On December 16, the Amsterdam headquartered bank ABN AMRO announced the publication of a climate strategy and its decision to join the Net Zero Banking Alliance (NZBA). ABN AMRO stated that it is “committed to making a difference” and that “sustainability has been core to our strategy since 2018.” The bank  announced a net-zero target for its own operations of 2030, and established 2030 targets for reducing financed emissions in the five largest sectors of asset classes on its  books: oil & gas, power generation, shipping, commercial real estate and mortgages. To develop its targets and methodologies to meet the targets, the bank set forth a framework of eight criteria to measure its baseline and monitor its progress. Additionally, the bank offered a roadmap for expanding emissions reduction targets to other sectors. ABN AMRO also stated that it aims to increase its lending commitment to renewables and decarbonization technologies to at least EUR 4 billion by 2025 and that by 2030, up to EUR 1 billion in early-stage capital will be allocated to speed up the transition to a decarbonized economy.

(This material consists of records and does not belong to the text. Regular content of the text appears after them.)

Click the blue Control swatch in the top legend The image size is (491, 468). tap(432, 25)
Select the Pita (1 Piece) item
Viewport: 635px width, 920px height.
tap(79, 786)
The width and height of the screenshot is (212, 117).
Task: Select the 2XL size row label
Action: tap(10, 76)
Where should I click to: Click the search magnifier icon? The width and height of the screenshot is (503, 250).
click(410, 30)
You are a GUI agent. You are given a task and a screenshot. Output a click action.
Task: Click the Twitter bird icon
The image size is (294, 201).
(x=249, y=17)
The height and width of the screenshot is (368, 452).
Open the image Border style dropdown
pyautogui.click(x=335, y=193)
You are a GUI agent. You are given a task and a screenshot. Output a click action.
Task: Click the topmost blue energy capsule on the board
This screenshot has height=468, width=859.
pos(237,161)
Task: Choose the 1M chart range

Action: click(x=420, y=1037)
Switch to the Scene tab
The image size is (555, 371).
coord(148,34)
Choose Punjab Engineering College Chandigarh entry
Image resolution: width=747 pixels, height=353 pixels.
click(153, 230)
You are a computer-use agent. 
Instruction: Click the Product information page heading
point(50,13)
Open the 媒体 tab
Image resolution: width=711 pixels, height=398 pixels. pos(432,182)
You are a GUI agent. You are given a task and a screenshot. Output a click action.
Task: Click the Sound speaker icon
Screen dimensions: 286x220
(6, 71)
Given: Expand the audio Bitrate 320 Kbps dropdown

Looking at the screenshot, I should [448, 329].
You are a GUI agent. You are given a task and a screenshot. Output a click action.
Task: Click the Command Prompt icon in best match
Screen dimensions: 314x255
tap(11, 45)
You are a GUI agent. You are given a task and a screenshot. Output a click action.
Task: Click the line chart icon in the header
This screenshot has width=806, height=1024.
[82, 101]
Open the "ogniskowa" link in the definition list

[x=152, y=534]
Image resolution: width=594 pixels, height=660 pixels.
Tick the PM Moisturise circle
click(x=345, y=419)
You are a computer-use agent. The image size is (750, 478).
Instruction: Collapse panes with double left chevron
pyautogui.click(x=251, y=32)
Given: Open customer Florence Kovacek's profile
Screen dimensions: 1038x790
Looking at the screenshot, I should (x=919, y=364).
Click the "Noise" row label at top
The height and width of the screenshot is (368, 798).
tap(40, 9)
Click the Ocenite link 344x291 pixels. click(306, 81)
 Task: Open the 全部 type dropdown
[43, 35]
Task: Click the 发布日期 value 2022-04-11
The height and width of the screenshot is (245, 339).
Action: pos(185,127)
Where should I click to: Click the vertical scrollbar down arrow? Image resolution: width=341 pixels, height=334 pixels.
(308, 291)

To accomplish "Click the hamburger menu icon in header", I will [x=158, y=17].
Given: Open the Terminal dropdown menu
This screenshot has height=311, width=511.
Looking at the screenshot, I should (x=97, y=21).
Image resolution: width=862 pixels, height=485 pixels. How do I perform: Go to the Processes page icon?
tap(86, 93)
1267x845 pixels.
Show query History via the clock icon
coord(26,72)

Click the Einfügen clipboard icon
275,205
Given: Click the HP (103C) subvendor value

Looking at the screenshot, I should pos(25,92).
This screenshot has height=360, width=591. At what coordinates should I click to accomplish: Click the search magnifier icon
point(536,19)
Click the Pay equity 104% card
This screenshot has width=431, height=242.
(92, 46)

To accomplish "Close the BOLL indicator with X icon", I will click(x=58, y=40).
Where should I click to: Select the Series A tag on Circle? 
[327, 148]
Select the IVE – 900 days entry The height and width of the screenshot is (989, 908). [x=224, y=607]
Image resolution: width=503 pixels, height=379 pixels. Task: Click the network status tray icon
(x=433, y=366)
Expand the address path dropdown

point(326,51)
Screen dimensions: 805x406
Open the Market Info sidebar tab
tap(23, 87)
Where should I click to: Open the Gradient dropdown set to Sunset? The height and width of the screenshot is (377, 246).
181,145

The NZBA now has over 120 member banks from 41 countries representing 40% of global banking assets. Members of the NZBA are required to declare decarbonization targets within 18 months of joining the alliance.

Robert Swaak, CEO of ABN AMRO, stated in the foreword to the climate strategy document that “we know we cannot do this alone and will continue to team up with other stakeholders and other banks, sharing expertise and fostering cross-sector collaboration between our clients and other partners. Our commitment to sustainability in these past years has significantly enhanced our expertise, but to deliver on our climate strategy we need to step up our knowledge and capabilities. We will further broaden our wide range of in-house learning solutions, supported by partners. We are committed to supporting the transition to a net zero economy by 2050 and our climate strategy is an important step in accelerating our journey. We look forward to working with you on this major challenge for us all.”

Taking The Temperature: ABN AMRO is only the most recent among major financial institutions to announce emissions-financing reduction targets and membership in industry climate collaborations. At the same time, in the U.S., those same industry collaborations are being challenged on antitrust grounds and—to the extent members adopt climate-related goals—as antithetical to appropriate investment considerations, by certain primarily Republican Southern and Western state finance officials. In our view, in discharging fiduciary duties to clients, financial firms that manage client assets have to consider all issues material to an investment, whether related to climate issues or not. Turning a blind eye to one subset of material issues, in this case climate-related impacts, not only is illogical but also likely runs counter to fiduciary obligations. Nonetheless, we expect such politicizing of climate-related issues to continue in the U.S. even though, from a financial and legal perspective, objections from the “anti-ESG” side ring hollow.